(Entries on target coordinates)
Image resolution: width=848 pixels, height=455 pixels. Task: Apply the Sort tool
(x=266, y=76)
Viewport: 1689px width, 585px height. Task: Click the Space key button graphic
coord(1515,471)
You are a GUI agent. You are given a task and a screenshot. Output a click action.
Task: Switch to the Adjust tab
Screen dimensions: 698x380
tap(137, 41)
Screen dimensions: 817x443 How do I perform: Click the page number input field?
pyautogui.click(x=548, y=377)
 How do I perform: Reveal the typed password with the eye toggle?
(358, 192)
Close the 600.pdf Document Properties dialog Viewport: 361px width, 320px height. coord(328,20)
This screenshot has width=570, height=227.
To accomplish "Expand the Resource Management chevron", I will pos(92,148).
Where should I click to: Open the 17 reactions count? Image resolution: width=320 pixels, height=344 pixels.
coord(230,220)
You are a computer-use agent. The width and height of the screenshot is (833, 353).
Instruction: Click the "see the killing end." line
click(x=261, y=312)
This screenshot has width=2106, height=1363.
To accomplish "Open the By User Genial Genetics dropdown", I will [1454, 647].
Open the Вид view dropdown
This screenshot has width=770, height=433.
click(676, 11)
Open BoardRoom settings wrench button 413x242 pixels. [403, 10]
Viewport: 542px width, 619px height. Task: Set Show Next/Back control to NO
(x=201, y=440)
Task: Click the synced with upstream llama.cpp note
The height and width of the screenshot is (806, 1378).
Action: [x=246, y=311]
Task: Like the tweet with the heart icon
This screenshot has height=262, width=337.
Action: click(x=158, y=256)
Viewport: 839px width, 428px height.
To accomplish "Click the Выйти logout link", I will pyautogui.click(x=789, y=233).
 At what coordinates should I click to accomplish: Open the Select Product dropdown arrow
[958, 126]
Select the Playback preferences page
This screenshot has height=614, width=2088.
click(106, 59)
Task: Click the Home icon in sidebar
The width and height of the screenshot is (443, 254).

▶ **What is needed**
Can you update all of the entries above, swapping every "Viewport" for "Display area" and keeping everything else the same?

▶ **Exercise result**
Image resolution: width=848 pixels, height=455 pixels. Task: Apply the Sort tool
(x=266, y=76)
Display area: 1689px width, 585px height. Task: Click the Space key button graphic
coord(1515,471)
You are a GUI agent. You are given a task and a screenshot. Output a click action.
Task: Switch to the Adjust tab
Screen dimensions: 698x380
tap(137, 41)
Screen dimensions: 817x443 How do I perform: Click the page number input field?
pyautogui.click(x=548, y=377)
 How do I perform: Reveal the typed password with the eye toggle?
(358, 192)
Close the 600.pdf Document Properties dialog Display area: 361px width, 320px height. coord(328,20)
This screenshot has width=570, height=227.
To accomplish "Expand the Resource Management chevron", I will pos(92,148).
Where should I click to: Open the 17 reactions count? Image resolution: width=320 pixels, height=344 pixels.
coord(230,220)
You are a computer-use agent. The width and height of the screenshot is (833, 353).
Instruction: Click the "see the killing end." line
click(x=261, y=312)
This screenshot has width=2106, height=1363.
To accomplish "Open the By User Genial Genetics dropdown", I will [1454, 647].
Open the Вид view dropdown
This screenshot has width=770, height=433.
click(676, 11)
Open BoardRoom settings wrench button 413x242 pixels. [403, 10]
Display area: 542px width, 619px height. Task: Set Show Next/Back control to NO
(x=201, y=440)
Task: Click the synced with upstream llama.cpp note
The height and width of the screenshot is (806, 1378).
Action: [x=246, y=311]
Task: Like the tweet with the heart icon
This screenshot has height=262, width=337.
Action: click(x=158, y=256)
Display area: 839px width, 428px height.
To accomplish "Click the Выйти logout link", I will pyautogui.click(x=789, y=233).
 At what coordinates should I click to accomplish: Open the Select Product dropdown arrow
[958, 126]
Select the Playback preferences page
This screenshot has height=614, width=2088.
click(106, 59)
Task: Click the Home icon in sidebar
The width and height of the screenshot is (443, 254).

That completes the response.